Description of the task: Please reproduce the lines below between the one holding "You are a computer-use" and the one holding "[x=174, y=116]", inclusive, and leave the pictures out of your answer.
>> BEGIN Material to process
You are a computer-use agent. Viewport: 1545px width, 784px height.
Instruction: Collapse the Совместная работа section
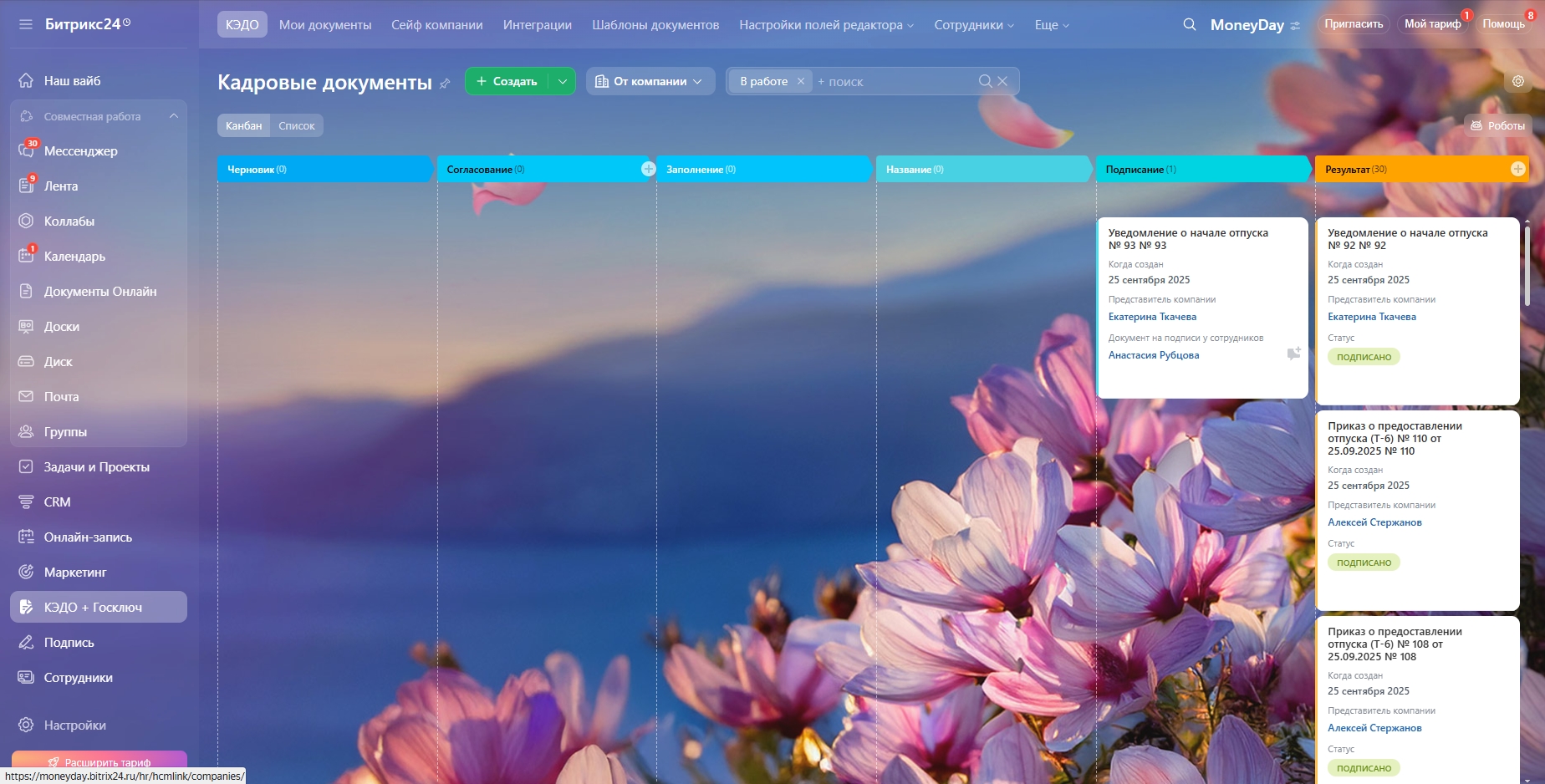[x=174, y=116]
>> END Material to process
>> BEGIN Material to process
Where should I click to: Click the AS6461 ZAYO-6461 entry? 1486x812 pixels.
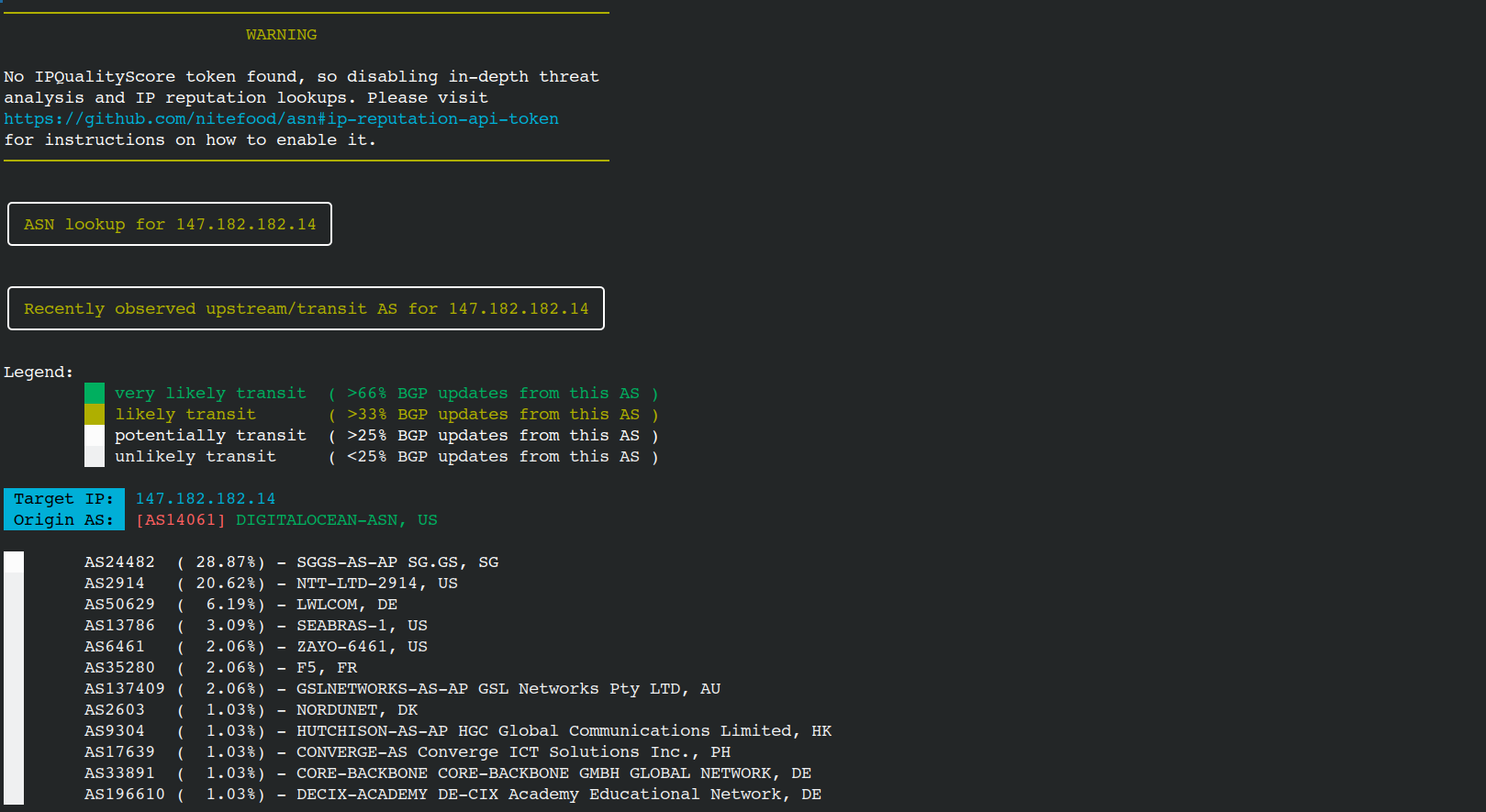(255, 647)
>> END Material to process
Written reply:
You are a computer-use agent. Viewport: 1545px width, 784px height.
Instruction: Collapse the Совместная работа section
[x=174, y=116]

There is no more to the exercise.